Che c’entra la storia di Emanuela Orlandi? C’entra, perché l’assillante richiesta di chiarezza, rivolta da subito con contorno mediatico al nuovo Pontefice, è un atto di accusa al buio di tante risposte non ricevute, a tanti misteri non risolti. Si può capire. I familiari hanno il dovere e il diritto di spendere la loro vita per sapere la fine di una ragazza quindicenne sparita dopo una lezione di musica, e risucchiata in un buco nero torbido: finché non sarà esplorato e svelato sporcherà inevitabilmente chiunque l’abbia sfiorato di striscio. L’attentato a Wojtyla, coi Lupi grigi e Ali Agca, che non tace mai, oppure no, erano i servizi segreti bulgari; il caso Calvi e Marcinkus, che tanto sono morti e non possono spiegare nulla, e poi la banda della Magliana, che con film e fiction di Romanzo Criminale è un hit per tutti gli adolescenti.
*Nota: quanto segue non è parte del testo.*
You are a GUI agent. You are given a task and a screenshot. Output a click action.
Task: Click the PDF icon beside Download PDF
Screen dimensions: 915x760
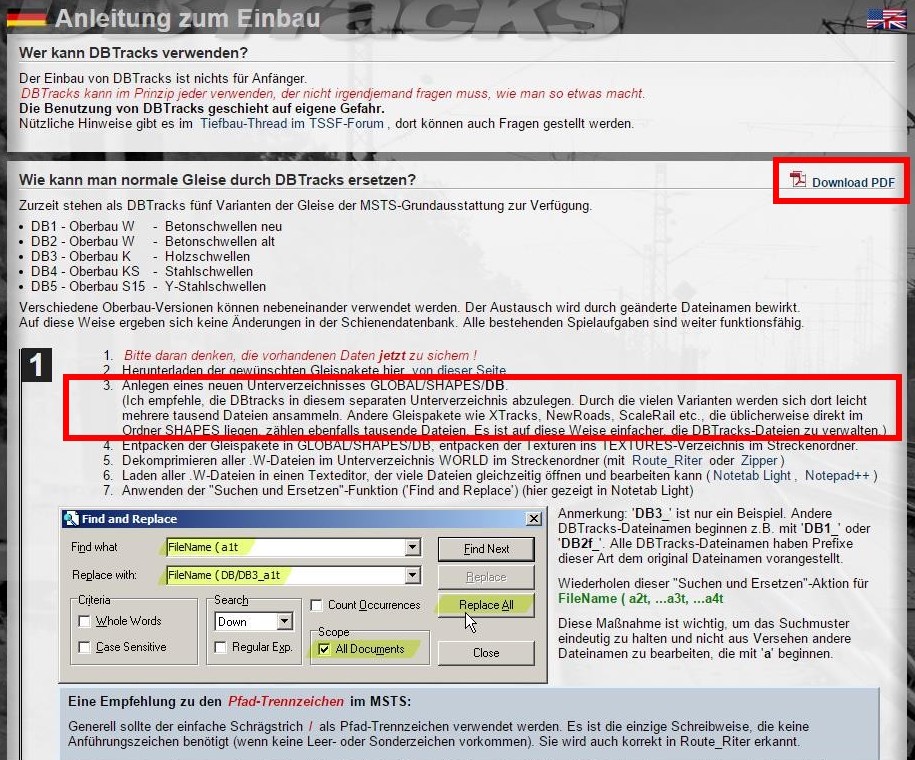pos(796,180)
Però è vero che la ragazza, figlia di un dipendente vaticano, è sparita. Che un Papa ha rivolto al mondo un appello per lei, fatto non usuale, e troppi si sono affrettati a rispondere, negli anni, con rivelazioni e depistaggi inquietanti. Che una tomba di un delinquente stava in una basilica santa e antica, e non doveva esserci, a meno di do ut des che non si comprendono, non si debbono comprendere neppure nell’economia del perdono e delle elemosine. 
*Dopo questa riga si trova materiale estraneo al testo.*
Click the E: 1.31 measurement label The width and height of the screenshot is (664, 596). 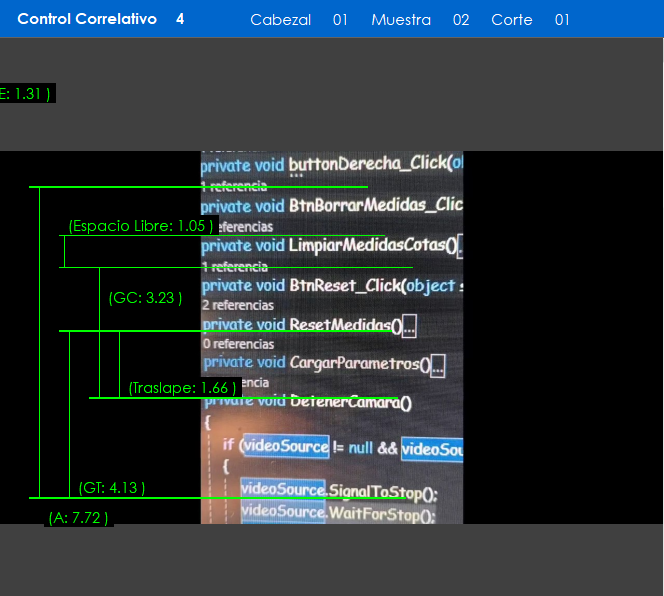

Che un esorcista di fama, cui la gente dà credito, e con ragioni, sostiene dolorosamente la pista tanto semplice e orrenda del delitto a sfondo sessuale, avvenuto con copertura di importanti personalità vaticane. E se fossero sacerdoti, prelati, la sporcizia nella Chiesa di cui parlava Papa Ratzinger sarebbe ignominia, da affogare con una macina al collo, come insegna il Vangelo. Se qualcuno sapeva, e non ha parlato, è un’infamia e un’onta. Se qualcuno sa, e non parla, è assolutamente giusto e sacrosanto che si faccia di tutto per tirar fuori la verità. Ma supporre che il Papa neoeletto si trasformi in agente speciale, che si mette a fare indagini e snocciolare carte, tra spie e microspie, che si erga a risolutore infallibile di ogni pagina scura, forse è un po’ troppo.  
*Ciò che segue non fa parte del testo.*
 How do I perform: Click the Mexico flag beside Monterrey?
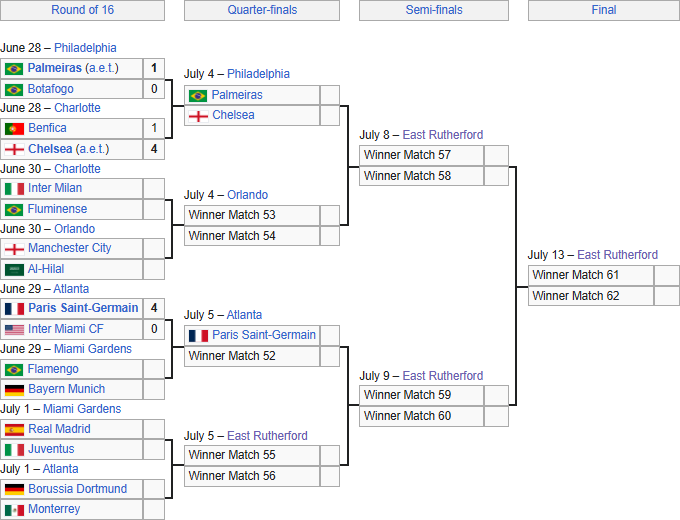point(14,510)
Forse con la sua mansueta cordialità, con l’attenzione all’umano che ci sta testimoniando con paternità tenera e sollecita, il vescovo di Roma Bergoglio sa chinarsi sulla sofferenza di tutti, tanto più dei familiari di una giovane cittadina vaticana. Siamo certi che pregherà, chiederà, solleciterà. E magari non arriverà a nulla, dopo tanto tempo, dopo tanto male occultato e tante depravate azioni malvage custodite colpevolmente in quello che dovrebbe essere il più santo dei luoghi. Che santo non è, perché abitato da uomini, preda del male, come ben sappiamo. Anzi, del diavolo, del demonio, come volete chiamarlo. Come lo chiama senza reticenze papa Francesco. Che è un oscurantista, per questo, non lo dite?